▸ Records shown:
★ ★ ★ ★ ★ ★ ★
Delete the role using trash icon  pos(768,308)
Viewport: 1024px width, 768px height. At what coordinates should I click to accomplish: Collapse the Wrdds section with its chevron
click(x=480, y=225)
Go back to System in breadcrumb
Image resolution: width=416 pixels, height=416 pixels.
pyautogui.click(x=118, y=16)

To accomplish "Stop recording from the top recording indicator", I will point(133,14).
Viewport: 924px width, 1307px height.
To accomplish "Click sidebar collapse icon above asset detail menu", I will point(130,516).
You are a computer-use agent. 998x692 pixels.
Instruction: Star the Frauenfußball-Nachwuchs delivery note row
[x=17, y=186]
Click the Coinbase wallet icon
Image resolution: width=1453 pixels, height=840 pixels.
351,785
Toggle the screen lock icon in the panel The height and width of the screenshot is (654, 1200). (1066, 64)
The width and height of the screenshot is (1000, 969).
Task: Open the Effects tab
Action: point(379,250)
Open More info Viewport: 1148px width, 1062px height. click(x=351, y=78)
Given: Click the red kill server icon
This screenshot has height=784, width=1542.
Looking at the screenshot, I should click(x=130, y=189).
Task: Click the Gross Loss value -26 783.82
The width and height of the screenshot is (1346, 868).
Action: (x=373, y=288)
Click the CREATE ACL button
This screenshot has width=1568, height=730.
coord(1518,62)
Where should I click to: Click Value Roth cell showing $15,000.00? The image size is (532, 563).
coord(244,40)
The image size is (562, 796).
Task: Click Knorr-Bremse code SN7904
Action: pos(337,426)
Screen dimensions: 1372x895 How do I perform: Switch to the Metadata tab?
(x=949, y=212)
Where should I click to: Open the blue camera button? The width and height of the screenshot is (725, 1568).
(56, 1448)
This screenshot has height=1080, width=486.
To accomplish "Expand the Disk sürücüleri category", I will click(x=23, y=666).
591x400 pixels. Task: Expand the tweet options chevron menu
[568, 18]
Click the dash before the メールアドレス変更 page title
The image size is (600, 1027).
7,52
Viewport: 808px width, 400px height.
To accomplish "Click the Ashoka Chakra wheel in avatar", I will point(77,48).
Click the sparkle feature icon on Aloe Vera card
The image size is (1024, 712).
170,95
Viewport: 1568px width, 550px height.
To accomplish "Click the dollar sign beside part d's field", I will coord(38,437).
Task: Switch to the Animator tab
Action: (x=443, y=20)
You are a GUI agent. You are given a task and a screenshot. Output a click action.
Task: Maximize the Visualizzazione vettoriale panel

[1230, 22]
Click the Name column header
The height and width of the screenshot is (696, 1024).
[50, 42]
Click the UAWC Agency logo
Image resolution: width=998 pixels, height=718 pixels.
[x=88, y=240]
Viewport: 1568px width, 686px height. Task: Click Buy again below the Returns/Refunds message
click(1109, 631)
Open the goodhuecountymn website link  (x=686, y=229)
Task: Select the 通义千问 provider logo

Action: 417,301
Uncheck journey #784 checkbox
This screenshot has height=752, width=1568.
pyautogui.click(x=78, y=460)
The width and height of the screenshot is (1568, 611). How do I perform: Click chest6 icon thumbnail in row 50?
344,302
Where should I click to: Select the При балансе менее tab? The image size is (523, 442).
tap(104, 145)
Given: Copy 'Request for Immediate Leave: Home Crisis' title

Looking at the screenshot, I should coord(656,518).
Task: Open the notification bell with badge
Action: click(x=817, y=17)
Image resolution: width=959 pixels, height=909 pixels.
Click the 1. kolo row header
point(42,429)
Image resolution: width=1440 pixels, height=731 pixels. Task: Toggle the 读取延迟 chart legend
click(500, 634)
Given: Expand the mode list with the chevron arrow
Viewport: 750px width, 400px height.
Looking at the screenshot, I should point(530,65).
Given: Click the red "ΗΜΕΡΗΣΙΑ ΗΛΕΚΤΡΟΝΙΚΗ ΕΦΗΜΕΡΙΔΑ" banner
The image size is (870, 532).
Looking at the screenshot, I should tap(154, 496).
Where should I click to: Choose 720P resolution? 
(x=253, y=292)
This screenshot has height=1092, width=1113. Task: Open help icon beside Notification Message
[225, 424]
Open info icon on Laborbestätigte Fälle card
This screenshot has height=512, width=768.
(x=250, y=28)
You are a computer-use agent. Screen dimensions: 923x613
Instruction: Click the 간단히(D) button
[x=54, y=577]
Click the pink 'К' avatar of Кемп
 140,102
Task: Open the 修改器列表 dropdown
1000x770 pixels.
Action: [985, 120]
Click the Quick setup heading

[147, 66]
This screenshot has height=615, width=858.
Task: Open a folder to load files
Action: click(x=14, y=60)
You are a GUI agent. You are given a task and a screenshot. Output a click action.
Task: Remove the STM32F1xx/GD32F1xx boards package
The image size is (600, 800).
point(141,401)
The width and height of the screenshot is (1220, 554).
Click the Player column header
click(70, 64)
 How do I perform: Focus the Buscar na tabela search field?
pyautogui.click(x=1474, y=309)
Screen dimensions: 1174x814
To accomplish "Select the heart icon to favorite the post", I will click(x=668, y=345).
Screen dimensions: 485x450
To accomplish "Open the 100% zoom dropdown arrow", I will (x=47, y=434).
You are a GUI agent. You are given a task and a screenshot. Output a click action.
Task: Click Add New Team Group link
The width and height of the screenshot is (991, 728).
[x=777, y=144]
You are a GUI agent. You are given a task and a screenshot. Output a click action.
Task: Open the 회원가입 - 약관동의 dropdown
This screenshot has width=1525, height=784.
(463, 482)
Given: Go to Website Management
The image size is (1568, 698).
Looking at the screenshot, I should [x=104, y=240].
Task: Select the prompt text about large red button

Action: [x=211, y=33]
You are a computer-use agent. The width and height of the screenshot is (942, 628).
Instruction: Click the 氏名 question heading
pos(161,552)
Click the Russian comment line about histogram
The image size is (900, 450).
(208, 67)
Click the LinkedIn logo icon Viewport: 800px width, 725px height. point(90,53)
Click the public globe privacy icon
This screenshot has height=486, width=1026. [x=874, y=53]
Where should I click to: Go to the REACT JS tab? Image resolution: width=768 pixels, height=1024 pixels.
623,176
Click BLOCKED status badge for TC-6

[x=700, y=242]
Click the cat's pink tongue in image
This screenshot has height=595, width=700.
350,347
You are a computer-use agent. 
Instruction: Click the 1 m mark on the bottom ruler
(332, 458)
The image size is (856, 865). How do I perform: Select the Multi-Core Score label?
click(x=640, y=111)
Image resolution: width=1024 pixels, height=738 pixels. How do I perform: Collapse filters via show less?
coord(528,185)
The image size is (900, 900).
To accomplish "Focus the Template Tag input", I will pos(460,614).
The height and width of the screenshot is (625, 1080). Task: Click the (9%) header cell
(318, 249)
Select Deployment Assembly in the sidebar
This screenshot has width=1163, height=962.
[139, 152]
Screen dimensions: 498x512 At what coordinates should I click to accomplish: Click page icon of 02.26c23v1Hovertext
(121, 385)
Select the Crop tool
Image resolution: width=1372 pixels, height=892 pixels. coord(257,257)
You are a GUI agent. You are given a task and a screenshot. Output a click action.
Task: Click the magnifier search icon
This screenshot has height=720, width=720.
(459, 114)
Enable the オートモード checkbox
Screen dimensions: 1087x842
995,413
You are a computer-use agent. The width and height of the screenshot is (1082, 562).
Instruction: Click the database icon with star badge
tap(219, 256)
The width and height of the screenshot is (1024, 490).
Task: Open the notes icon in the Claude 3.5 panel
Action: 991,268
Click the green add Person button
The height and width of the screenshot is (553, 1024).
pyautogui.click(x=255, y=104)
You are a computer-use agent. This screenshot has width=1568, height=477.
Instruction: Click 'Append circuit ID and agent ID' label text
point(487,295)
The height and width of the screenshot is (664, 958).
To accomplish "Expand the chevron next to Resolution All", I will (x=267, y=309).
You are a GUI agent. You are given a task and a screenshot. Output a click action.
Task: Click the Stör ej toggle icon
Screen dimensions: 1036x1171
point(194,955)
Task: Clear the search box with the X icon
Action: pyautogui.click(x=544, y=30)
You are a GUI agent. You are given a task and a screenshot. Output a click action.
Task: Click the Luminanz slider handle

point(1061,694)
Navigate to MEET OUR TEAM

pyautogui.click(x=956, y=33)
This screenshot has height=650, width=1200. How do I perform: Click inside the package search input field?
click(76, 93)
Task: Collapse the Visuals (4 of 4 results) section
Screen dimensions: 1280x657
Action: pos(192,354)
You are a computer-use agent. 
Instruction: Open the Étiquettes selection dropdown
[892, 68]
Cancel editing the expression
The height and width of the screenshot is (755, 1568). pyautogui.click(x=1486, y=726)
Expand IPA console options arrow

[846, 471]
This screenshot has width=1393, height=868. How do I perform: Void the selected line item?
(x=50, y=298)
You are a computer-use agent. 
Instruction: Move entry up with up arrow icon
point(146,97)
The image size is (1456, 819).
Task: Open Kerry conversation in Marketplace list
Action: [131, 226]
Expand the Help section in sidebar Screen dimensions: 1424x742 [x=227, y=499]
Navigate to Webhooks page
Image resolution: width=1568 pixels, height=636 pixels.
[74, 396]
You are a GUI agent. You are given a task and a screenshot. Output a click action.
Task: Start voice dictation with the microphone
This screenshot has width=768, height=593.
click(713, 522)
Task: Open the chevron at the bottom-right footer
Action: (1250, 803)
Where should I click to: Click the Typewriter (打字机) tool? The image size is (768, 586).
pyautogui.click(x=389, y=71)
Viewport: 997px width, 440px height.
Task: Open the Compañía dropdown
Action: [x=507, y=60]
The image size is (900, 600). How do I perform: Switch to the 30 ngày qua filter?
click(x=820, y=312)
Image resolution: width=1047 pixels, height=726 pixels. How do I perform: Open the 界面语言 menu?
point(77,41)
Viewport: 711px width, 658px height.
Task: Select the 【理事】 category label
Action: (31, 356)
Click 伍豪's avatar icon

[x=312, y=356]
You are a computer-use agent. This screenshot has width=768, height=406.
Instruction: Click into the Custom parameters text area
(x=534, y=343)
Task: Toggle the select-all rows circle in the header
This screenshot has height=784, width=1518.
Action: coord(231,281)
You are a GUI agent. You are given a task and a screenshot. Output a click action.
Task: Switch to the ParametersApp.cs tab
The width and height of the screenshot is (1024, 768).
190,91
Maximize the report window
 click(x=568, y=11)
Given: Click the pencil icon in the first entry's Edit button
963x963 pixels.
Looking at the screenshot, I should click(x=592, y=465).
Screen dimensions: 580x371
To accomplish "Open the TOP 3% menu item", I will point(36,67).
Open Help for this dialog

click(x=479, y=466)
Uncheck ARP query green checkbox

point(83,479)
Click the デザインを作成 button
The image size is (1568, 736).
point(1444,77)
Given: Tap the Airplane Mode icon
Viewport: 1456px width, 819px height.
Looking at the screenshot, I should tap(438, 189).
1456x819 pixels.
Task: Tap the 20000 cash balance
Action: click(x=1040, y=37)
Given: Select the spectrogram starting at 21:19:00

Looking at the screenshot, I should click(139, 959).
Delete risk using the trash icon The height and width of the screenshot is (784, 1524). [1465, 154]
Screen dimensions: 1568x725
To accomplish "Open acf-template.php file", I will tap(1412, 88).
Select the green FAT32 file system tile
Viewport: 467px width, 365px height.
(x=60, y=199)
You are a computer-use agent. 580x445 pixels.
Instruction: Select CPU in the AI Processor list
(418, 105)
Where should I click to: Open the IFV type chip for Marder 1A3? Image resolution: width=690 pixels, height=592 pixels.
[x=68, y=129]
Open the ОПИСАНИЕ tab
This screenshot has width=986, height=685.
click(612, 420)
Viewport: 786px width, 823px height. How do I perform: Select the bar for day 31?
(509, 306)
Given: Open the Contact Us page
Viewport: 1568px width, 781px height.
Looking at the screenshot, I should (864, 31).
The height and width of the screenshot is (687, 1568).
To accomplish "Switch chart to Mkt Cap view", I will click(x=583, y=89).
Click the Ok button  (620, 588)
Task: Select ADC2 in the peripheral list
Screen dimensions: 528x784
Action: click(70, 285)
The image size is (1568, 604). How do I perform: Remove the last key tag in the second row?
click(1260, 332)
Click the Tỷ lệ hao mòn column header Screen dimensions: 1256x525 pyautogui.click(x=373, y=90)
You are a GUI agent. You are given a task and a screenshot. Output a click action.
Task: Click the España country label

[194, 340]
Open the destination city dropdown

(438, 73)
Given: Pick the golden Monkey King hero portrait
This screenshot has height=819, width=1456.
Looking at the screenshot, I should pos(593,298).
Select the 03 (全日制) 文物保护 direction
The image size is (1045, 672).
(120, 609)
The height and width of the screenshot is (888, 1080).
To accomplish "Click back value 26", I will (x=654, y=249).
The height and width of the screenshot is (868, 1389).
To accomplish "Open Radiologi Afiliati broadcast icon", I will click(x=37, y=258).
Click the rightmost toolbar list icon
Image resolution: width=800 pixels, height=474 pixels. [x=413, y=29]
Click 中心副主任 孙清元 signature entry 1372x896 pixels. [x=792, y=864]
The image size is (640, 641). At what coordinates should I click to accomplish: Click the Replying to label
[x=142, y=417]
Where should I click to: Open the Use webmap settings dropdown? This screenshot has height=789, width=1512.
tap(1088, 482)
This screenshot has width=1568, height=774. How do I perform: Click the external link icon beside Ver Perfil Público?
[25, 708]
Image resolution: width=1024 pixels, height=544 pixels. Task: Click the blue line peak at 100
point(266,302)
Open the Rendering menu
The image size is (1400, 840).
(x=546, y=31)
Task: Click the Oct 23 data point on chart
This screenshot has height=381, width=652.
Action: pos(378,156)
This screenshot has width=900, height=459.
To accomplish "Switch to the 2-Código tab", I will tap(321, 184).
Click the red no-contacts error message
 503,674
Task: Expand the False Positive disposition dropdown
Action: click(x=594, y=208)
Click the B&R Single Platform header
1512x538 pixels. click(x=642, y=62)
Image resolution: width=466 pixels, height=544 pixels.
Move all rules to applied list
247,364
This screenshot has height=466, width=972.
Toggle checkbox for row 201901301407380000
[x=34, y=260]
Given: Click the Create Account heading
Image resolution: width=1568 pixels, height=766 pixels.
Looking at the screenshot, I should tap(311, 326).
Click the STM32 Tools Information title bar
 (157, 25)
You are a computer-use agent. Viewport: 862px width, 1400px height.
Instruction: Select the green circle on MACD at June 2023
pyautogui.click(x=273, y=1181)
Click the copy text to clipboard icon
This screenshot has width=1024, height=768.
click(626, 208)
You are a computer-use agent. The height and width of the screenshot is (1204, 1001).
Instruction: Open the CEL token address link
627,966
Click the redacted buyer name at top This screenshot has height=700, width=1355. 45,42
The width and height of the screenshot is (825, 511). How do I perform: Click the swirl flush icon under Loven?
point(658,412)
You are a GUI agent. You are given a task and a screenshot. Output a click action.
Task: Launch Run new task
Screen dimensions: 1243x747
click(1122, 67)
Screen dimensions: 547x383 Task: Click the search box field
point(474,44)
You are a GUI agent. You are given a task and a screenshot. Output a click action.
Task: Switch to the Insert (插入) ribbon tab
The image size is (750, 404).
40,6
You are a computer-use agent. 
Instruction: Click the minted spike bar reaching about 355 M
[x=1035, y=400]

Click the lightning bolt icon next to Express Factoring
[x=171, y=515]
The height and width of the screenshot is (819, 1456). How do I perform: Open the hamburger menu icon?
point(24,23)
★ ★ ★ ★ ★ ★ ★
▸ What needs to be done:
Reproduce only the lines above spanning from the line containing "The height and width of the screenshot is (625, 1080)." through the line containing "Task: Click the magnifier search icon", word for word.

▸ Task result:
The height and width of the screenshot is (625, 1080). Task: Click the (9%) header cell
(318, 249)
Select Deployment Assembly in the sidebar
This screenshot has width=1163, height=962.
[139, 152]
Screen dimensions: 498x512 At what coordinates should I click to accomplish: Click page icon of 02.26c23v1Hovertext
(121, 385)
Select the Crop tool
Image resolution: width=1372 pixels, height=892 pixels. coord(257,257)
You are a GUI agent. You are given a task and a screenshot. Output a click action.
Task: Click the magnifier search icon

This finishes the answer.